Emotional resilience is that indefatigable quality that allows us to adapt to challenging, stressful or unforeseen circumstances and bounce back, rather than fall apart. It’s what enables some people to persevere in the face of significant setbacks and roll with the punches, while others fall at the first hurdle. Think of it as both a preventative and protective mental armor.
5 Effective Ways to Boost Your Emotional Resilience
The best news is that it is never too late to learn and improve the skills that will help your emotional resilience develop. Here are some tips to get you started:
1. Never be afraid of the darker side of life
Sometimes, life can be messy and complicated and stressful and problematic and hard. Fact. Take the time to acknowledge how you feel, unapologetically and without judging yourself.
However, remember that painful emotions are often signposts to the things we care about, and can paradoxically lead to positive change and growth. Acquiring emotional resilience means slowly changing our perception of what ‘negative’ emotions signify so that we begin to see a setback as something to be overcome rather than an insurmountable threat.
2. Know your strengths
Build up confidence in your ability to cope during challenging times by getting to grips with your unique character strengths, such as good judgment, creativity or social intelligence. There are lots of ways you can go about this from reflecting on it yourself, to asking those who know you best, to taking a free online survey (I highly recommend VIA character strengths).
Whenever life doesn’t go to plan, considering how your strengths can help should be your first port of call. You’ll immediately feel more competent, more self-reliant and more assured that you have what it takes to get you through this temporary rough patch.
3. Pay attention to what you pay attention to
For survival purposes, our brains are wired to scan the world for potential threats. However, neuroplasticity – the brain’s ability to form new neural connections – means we can start re-wiring our thinking to find the positive routinely.
Regularly practicing mindfulness or meditation is an excellent way to do this, as it helps ground you in the present rather than encouraging your imagination to run away with you and fill an unknown future with the worst possible outcome. If they aren’t your thing, try writing a Gratitude List every night before you go to bed, detailing three things you have been thankful for during the day.
4. Opt for Optimism
In this context, optimism means seeing the potential for positive change, which requires a certain degree of flexibility in your thinking. One door may well be closing for you or a loved one, but is there at least a window that you might be able to squeeze through for now?
Thinking this way can take patience and effort, mainly when you are consumed by a storm of emotions. A good trick here is to try and distance yourself from the issue a little. Imagine a third party, someone you respect and admire, looking at your situation. What would they do? How would they act? What opportunity for change might they see?
5. Reach out to others
We are social creatures, and a sense of belonging, acceptance, and community is incredibly important to our understanding of well-being. In fact, research has shown that hills we need to climb look 20% less steep when standing next to a friend as opposed to standing alone. In other words, our brain’s perception of the world changes by including others.

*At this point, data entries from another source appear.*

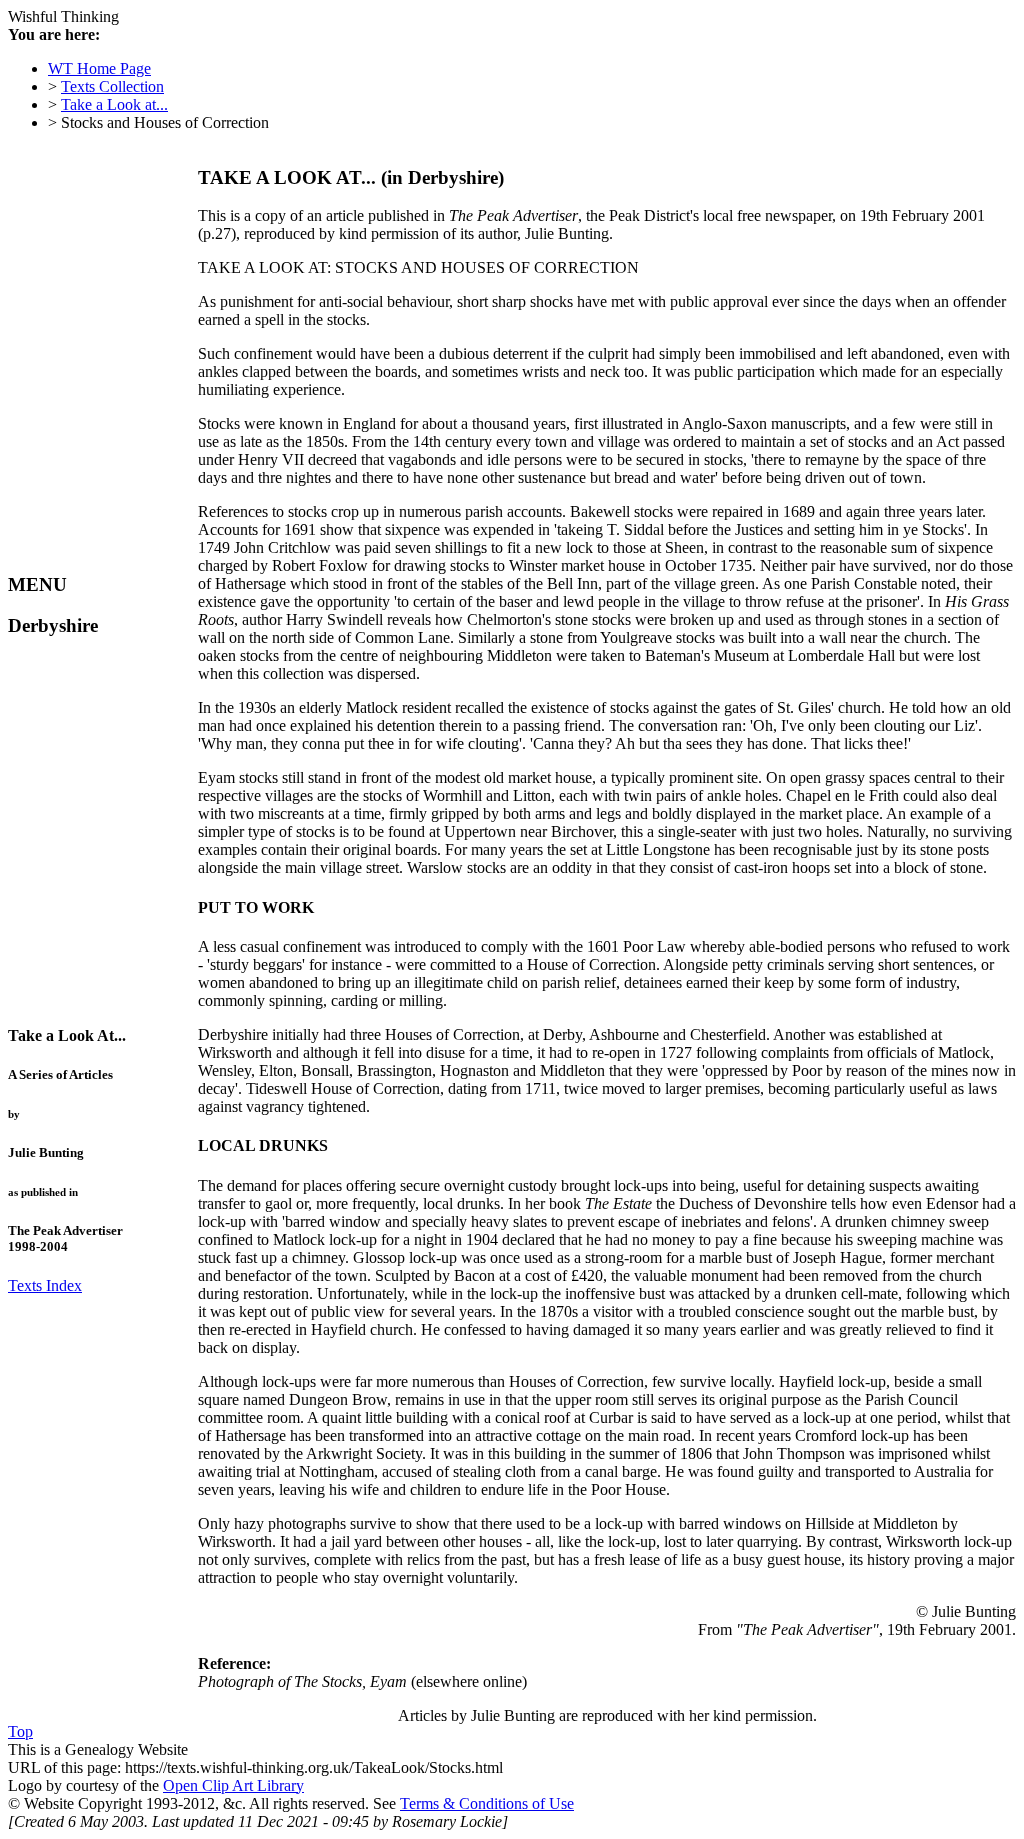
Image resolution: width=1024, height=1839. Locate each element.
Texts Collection (112, 86)
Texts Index (45, 1285)
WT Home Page (99, 68)
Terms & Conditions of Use (487, 1803)
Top (20, 1731)
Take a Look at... (114, 104)
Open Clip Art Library (233, 1785)
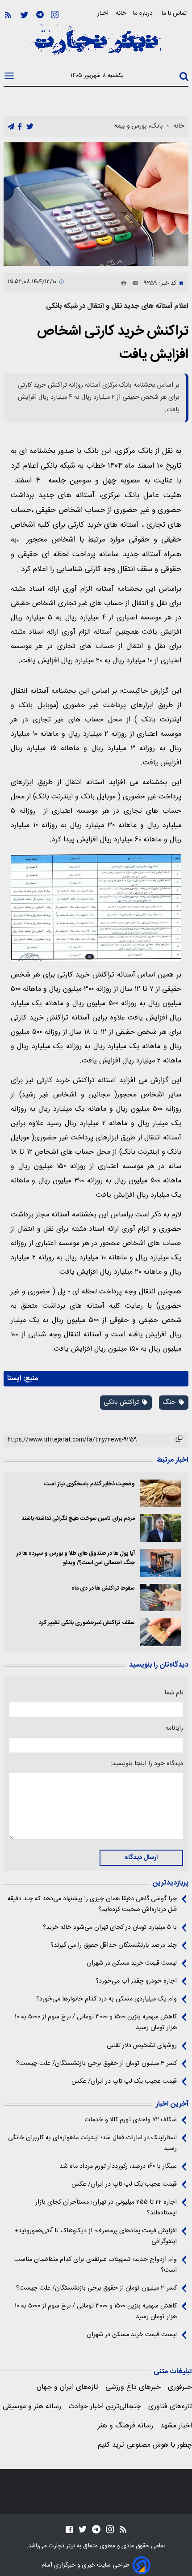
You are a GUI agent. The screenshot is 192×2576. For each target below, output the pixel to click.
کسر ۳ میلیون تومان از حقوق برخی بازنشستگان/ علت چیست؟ (96, 2063)
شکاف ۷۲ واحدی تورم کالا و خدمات (130, 2120)
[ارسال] (132, 283)
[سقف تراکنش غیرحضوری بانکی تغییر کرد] (161, 1632)
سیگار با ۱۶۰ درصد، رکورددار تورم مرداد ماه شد (118, 2166)
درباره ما (143, 13)
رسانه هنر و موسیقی (32, 2407)
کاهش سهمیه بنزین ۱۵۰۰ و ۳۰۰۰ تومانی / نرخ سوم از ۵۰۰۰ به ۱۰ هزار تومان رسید (96, 2022)
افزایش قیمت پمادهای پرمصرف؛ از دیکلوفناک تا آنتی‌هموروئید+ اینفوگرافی (95, 2236)
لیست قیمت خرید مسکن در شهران (132, 1963)
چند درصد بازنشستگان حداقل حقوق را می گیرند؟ (113, 1945)
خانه (121, 13)
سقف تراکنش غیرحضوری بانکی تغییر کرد (87, 1623)
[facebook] (19, 127)
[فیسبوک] (69, 2529)
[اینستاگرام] (54, 15)
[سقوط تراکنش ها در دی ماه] (161, 1598)
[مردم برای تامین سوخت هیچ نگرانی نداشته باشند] (161, 1528)
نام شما (173, 1693)
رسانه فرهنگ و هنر (125, 2426)
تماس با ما (175, 13)
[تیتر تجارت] (96, 45)
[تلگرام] (40, 15)
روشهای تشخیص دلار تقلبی (142, 2045)
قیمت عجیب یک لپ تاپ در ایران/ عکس (124, 2081)
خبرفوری (180, 2387)
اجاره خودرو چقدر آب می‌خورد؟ (136, 1981)
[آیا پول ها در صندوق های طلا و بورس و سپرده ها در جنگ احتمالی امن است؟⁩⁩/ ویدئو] (161, 1563)
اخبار (103, 13)
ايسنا (14, 1379)
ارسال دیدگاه (141, 1857)
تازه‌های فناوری (170, 2407)
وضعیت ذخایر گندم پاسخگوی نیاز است (89, 1484)
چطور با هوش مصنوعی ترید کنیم (145, 2445)
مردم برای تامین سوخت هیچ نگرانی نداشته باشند (78, 1518)
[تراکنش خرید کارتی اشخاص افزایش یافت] (96, 204)
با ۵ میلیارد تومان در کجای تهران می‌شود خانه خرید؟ (110, 1927)
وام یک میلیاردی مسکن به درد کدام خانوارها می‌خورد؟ (106, 1999)
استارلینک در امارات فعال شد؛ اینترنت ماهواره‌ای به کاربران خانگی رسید (92, 2143)
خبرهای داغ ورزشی (133, 2387)
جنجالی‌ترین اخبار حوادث (104, 2407)
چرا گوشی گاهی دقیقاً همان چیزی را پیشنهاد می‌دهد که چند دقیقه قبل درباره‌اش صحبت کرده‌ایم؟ (92, 1904)
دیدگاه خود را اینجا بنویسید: (146, 1763)
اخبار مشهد (176, 2426)
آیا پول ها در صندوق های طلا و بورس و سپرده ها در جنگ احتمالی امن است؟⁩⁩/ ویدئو (75, 1558)
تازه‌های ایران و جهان (67, 2387)
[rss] (8, 15)
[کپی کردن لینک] (179, 1440)
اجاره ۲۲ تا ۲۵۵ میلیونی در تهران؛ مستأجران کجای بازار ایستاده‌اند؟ (106, 2207)
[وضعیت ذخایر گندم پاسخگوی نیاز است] (161, 1493)
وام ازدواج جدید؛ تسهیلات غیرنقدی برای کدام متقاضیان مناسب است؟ (95, 2265)
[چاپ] (122, 283)
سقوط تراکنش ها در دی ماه (103, 1588)
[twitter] (29, 127)
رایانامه (174, 1728)
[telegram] (11, 127)
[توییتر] (24, 15)
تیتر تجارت (61, 2546)
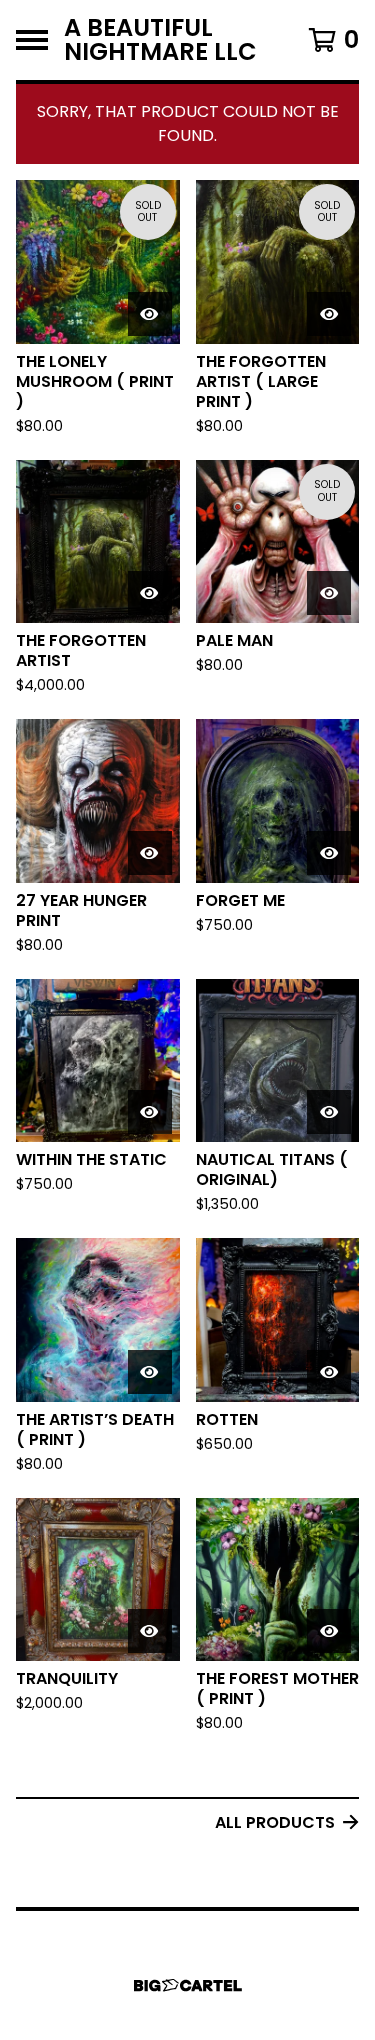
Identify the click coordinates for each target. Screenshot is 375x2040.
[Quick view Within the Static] (150, 1112)
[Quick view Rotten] (329, 1372)
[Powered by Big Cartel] (188, 1985)
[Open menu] (32, 40)
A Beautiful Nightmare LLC (160, 40)
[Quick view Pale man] (329, 593)
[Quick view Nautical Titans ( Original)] (329, 1112)
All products (275, 1822)
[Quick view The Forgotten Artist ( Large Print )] (329, 314)
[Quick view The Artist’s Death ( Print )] (150, 1372)
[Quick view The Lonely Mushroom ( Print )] (150, 314)
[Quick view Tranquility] (150, 1631)
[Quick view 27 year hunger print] (150, 853)
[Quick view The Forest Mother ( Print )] (329, 1631)
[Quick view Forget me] (329, 853)
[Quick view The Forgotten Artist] (150, 593)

Asking for help isn’t a weakness, it builds emotional resilience. When we are stressed, adrenaline is released into your body but so is oxytocin, the neuro-hormone commonly known as the cuddle drug because it’s released when you hug someone. Reaching out to others is your body’s built-in response mechanism for stress resilience, a fact that never ceases to amaze me!
These five steps immeasurably helped me regain my emotional equilibrium during my recent tough time. I was able to change what I could, accept what I couldn’t, bounce back and be fully present and supportive for my loved ones.
I know they can do the same for you.